Proscrivendo qualsiasi coinvolgimento politico, l’Istituto continua a promuovere azioni scientifiche, culturali e altruistiche, invitando ciascuno a uno sguardo illuminato sul passato per meglio illuminare l’avvenire.
È in questa chiesa storica, legato personale di Luigi XV alla posterità, che è stata celebrata nella semplicità, nell’autenticità e nella profondità questa messa pienamente abitata dal ricordo di Luigi XVI il quale, nel suo testamento datato Natale 1792, scrisse: «Io perdono di tutto cuore a coloro che si sono fatti miei nemici senza che io abbia dato loro alcun motivo, e prego Dio di perdonarli, così come coloro che per un falso zelo, o per uno zelo malinteso, mi hanno fatto molto male.»
È questa misericordia sul cammino del supplizio del 20 e 21 gennaio 1793 che ha definitivamente conferito a Luigi XVI la statura di un grande Re. Il 20 gennaio 1793, alle 18:00, l’Abate di Firmont confessò il Re nella sua cella e gli prodigò l’ultimo accompagnamento spirituale, dopo che il Re poté
dire addio alla moglie e ai figli, fino al profondo della notte prima di celebrare un’ultima messa molto presto al mattino del 21.
Fu in un freddo glaciale che Luigi XVI, accompagnato dall’Abate di Firmont, salì sul patibolo. Facendo segno ai tamburi di fermarsi, il Re si rivolse un’ultima volta al popolo di Francia: «Muoro innocente di tutti i crimini che mi vengono imputati.

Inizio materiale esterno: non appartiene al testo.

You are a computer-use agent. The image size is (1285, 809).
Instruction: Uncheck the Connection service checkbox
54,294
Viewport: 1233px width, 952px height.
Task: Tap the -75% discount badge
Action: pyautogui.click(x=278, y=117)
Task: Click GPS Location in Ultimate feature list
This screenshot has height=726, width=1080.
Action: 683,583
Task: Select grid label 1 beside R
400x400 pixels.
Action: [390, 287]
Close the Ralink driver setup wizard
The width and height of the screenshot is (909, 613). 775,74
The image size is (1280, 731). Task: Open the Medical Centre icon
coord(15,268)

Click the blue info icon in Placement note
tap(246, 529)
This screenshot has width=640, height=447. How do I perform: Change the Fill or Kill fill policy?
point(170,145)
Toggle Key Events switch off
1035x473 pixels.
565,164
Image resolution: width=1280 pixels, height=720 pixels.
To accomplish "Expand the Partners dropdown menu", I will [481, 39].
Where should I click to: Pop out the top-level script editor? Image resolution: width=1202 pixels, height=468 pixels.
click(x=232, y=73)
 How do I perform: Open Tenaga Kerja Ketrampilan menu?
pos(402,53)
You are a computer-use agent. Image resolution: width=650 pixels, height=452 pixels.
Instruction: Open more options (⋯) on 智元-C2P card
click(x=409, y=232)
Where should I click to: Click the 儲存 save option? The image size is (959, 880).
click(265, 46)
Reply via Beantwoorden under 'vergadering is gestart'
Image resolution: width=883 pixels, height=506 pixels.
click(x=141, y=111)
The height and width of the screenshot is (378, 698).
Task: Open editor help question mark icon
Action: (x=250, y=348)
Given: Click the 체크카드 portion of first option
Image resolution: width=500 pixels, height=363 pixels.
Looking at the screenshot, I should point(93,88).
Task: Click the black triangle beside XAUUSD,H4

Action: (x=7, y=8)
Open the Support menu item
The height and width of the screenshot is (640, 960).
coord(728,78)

Perdoniamo agli autori della mia morte. Prego Dio che il sangue che state per versare non ricada mai sulla Francia.»Dopo l’esecuzione, l’Abate di Firmont si rifugiò a Edimburgo dove ritrovò il futuro Carlo X, consegnandogli l’ultimo messaggio di «Madame Élisabeth». 233 anni dopo, la chiesa Saint-Philippe-du-Roule accoglieva il raccoglimento attorno al parente agnatico più prossimo di Luigi XVI.